# AIM OF THE TASK
Read the data and repeat it in full, exactly.
### GIVEN DATA ###
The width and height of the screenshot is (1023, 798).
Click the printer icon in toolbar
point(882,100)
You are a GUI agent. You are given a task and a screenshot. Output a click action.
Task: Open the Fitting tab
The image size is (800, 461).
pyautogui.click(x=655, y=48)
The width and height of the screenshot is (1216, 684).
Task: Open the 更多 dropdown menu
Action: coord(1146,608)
###
# WRITTEN RESPONSE
The width and height of the screenshot is (1023, 798).
Click the printer icon in toolbar
point(882,100)
You are a GUI agent. You are given a task and a screenshot. Output a click action.
Task: Open the Fitting tab
The image size is (800, 461).
pyautogui.click(x=655, y=48)
The width and height of the screenshot is (1216, 684).
Task: Open the 更多 dropdown menu
Action: coord(1146,608)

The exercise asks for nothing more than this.